About:We're at the forefront of an exciting project, leveraging technology to bring groundbreaking solutions to life by harnessing the power of technology, Transforming the traffic system
Requirements:- Education: BS, MS, or PhD in Machine Learning, Computer Science, Electrical Engineering, or a related field.
- Experience: Minimum 3 years in MLOps, specializing in computer vision applications, including ML model development, deployment, and monitoring.
- Skills: Proficiency in Python. Hands-on experience with ML pipeline tools such as Kubeflow, MLflow, TFX, Airflow, and more. Familiarity with common libraries like Pytorch, OpenCV, Tensorflow, and others.
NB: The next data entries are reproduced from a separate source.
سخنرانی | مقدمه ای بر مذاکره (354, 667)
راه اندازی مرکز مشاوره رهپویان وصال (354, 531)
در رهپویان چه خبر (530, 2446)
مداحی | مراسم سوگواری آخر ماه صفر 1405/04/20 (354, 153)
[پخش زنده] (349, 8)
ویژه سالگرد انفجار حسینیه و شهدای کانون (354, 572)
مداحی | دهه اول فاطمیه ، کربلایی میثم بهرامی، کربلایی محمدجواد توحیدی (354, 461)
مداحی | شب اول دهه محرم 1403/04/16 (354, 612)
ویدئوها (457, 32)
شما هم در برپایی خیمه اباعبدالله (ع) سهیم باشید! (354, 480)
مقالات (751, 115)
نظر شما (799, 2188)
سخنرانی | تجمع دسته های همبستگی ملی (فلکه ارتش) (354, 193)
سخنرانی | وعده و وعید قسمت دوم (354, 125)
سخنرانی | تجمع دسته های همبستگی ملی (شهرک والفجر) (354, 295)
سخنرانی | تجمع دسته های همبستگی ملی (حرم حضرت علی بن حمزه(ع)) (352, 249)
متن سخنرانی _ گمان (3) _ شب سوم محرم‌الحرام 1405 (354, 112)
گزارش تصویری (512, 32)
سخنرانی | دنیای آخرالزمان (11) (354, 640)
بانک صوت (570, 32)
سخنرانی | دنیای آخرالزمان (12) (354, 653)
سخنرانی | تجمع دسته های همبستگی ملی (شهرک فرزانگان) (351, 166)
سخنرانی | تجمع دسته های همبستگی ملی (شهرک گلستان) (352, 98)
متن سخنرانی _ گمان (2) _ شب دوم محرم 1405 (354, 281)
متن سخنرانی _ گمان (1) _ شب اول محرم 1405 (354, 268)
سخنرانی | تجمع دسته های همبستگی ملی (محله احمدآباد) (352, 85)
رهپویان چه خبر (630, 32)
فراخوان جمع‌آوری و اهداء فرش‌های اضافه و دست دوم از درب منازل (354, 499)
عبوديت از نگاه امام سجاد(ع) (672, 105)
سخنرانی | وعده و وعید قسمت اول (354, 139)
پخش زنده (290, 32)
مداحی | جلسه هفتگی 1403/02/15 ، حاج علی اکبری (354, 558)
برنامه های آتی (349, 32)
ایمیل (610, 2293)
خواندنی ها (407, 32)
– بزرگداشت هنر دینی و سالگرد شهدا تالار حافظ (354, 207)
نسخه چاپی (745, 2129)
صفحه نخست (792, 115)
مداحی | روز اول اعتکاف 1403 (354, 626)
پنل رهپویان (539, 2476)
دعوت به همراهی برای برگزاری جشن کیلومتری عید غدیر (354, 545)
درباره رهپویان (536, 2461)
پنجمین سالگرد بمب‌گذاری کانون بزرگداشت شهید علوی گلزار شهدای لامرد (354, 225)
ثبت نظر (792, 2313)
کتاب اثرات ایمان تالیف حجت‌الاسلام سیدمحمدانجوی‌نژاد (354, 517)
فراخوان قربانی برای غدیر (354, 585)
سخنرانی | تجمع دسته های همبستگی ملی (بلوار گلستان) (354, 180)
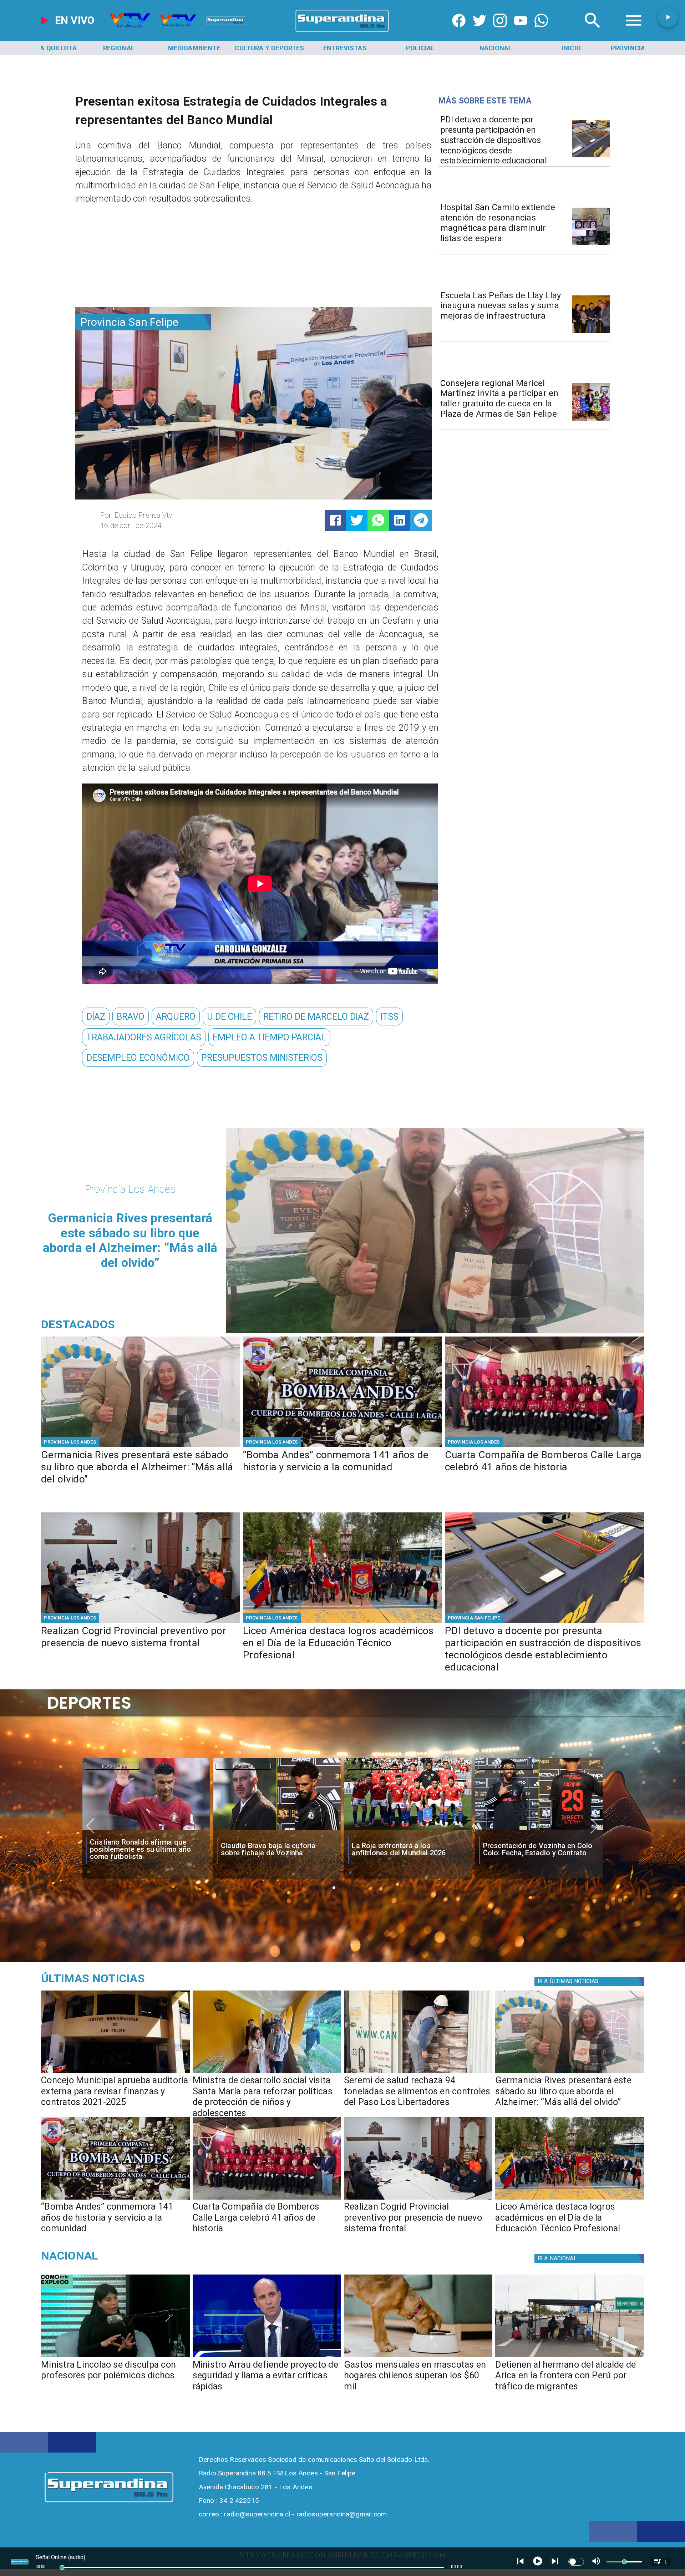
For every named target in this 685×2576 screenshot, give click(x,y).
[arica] (569, 2357)
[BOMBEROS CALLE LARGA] (544, 1446)
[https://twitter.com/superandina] (479, 32)
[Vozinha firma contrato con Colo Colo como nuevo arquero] (539, 1830)
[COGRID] (140, 1622)
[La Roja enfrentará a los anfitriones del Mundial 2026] (145, 1830)
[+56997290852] (541, 32)
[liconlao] (115, 2357)
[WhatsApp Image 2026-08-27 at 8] (267, 2073)
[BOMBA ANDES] (342, 1446)
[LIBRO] (140, 1446)
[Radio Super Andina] (592, 32)
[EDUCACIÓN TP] (342, 1622)
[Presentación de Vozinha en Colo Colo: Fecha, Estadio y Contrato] (277, 1830)
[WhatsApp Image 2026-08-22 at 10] (591, 332)
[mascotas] (418, 2357)
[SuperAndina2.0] (342, 32)
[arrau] (267, 2357)
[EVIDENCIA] (591, 157)
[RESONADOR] (591, 244)
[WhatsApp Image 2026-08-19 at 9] (591, 420)
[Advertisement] (128, 259)
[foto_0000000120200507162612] (115, 2073)
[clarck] (408, 1830)
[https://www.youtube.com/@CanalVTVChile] (520, 32)
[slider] (62, 2567)
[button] (96, 1016)
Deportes (112, 1766)
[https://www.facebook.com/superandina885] (459, 32)
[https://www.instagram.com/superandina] (500, 32)
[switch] (576, 2562)
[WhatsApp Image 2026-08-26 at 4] (418, 2073)
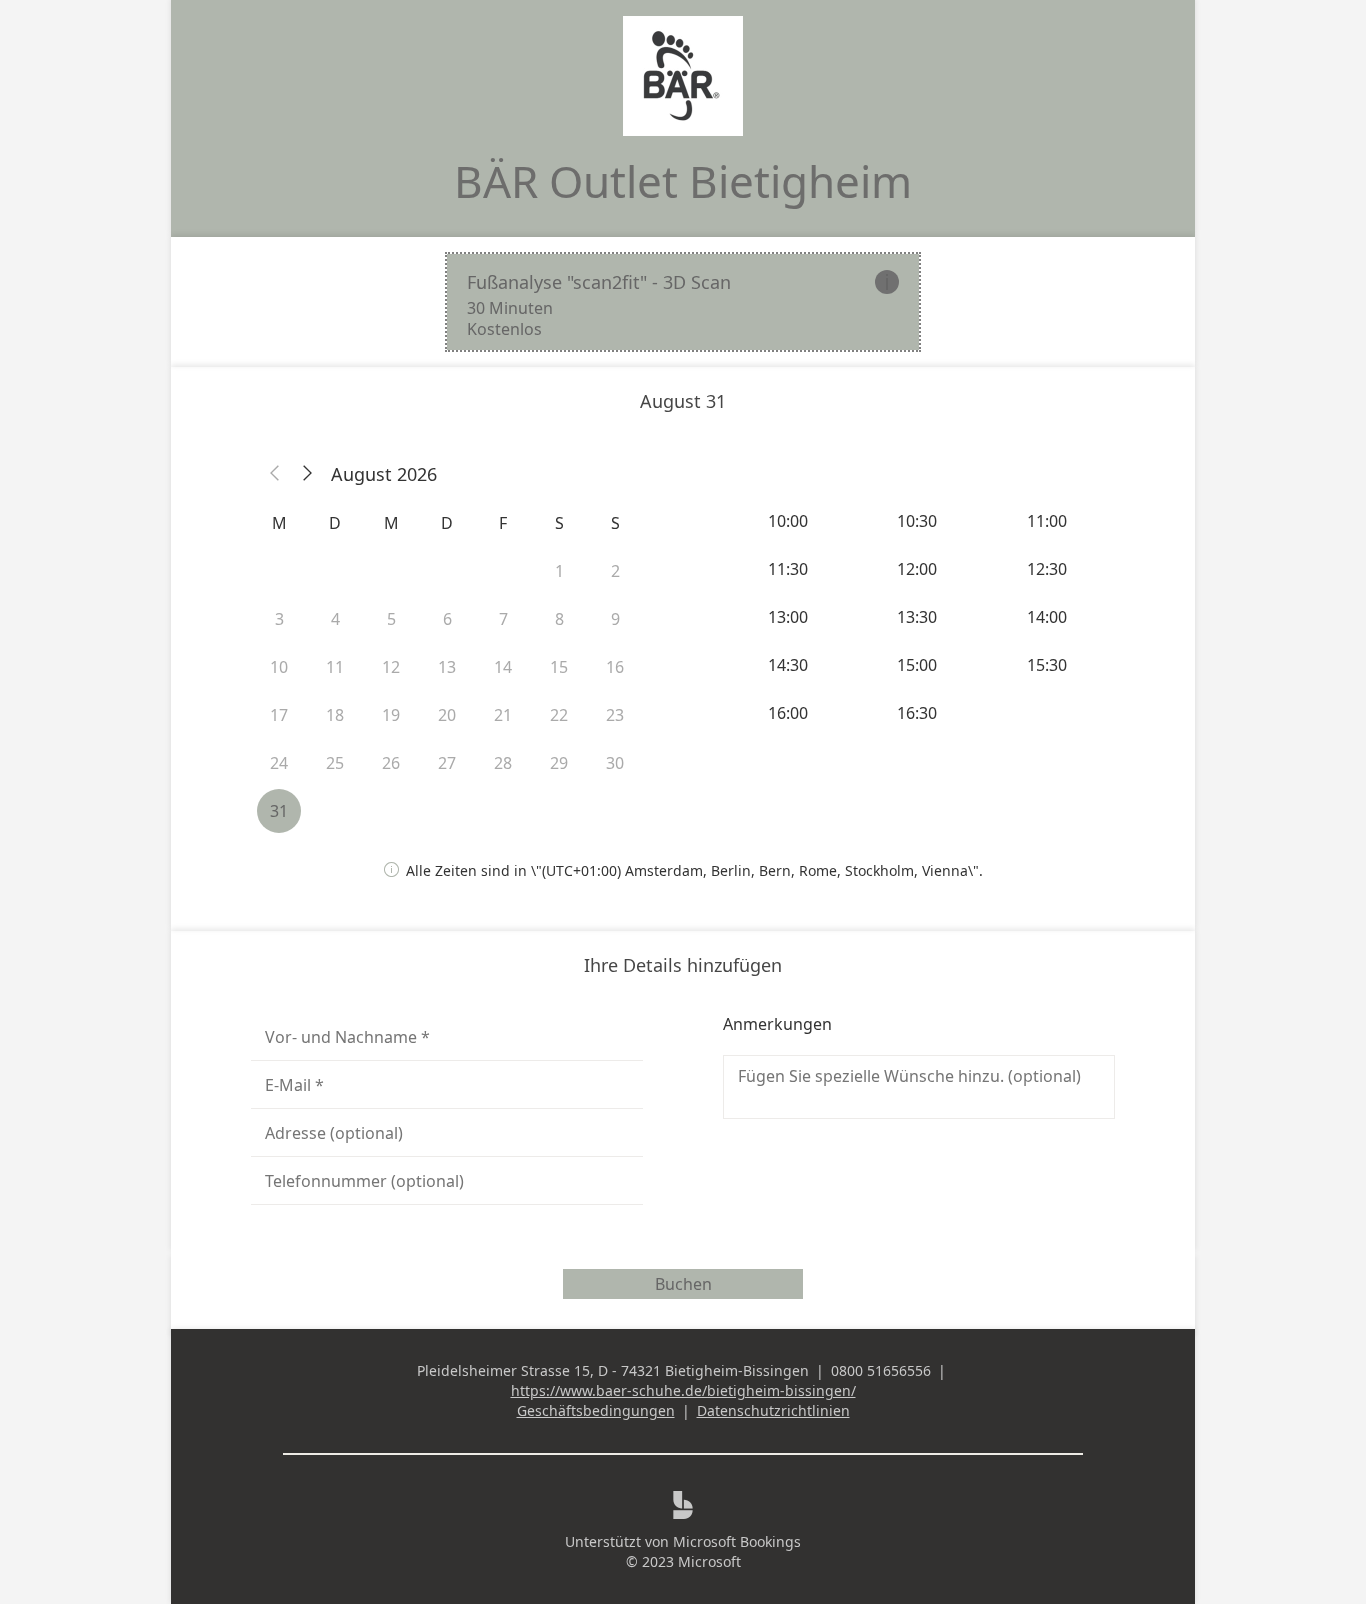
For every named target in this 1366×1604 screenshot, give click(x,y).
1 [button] (559, 571)
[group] (919, 617)
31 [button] (279, 811)
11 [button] (335, 667)
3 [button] (279, 619)
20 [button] (447, 715)
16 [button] (615, 667)
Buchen (683, 1284)
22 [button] (559, 715)
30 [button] (615, 763)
- Data Handling: Proficiency in managing large-scale datasets for computer vision tasks. Demonstrated expertise in developing auto-annotation tools for visual data.
- Collaboration: Experience in working with external and internal data annotation services.
Nice to Have:- Knowledge of active learning, semi-supervised learning, and similar approaches for visual data analysis.
- Demonstrated experience in MLOps best practices and automation.
- General understanding of DL model development and deployment on embedded platforms and cloud solutions.
- Experience with multi-task and semi-supervised DL model training on video data.
- Proven track record in industry experience or publications in relevant conferences.
- Proficiency in additional languages is a plus.
Responsibilities:- Design and develop data scanners and auto-annotation engines for optimizing computer vision datasets.
- Collaborate with data annotation teams to enhance dataset production.
- Create, deploy, and automate ML pipelines for efficient model training and deployment.
- Monitor model performance and manage model and dataset versioning for operational efficiency.
- Participate in end-to-end development, from defining problems to model design, deployment, and continuous improvement.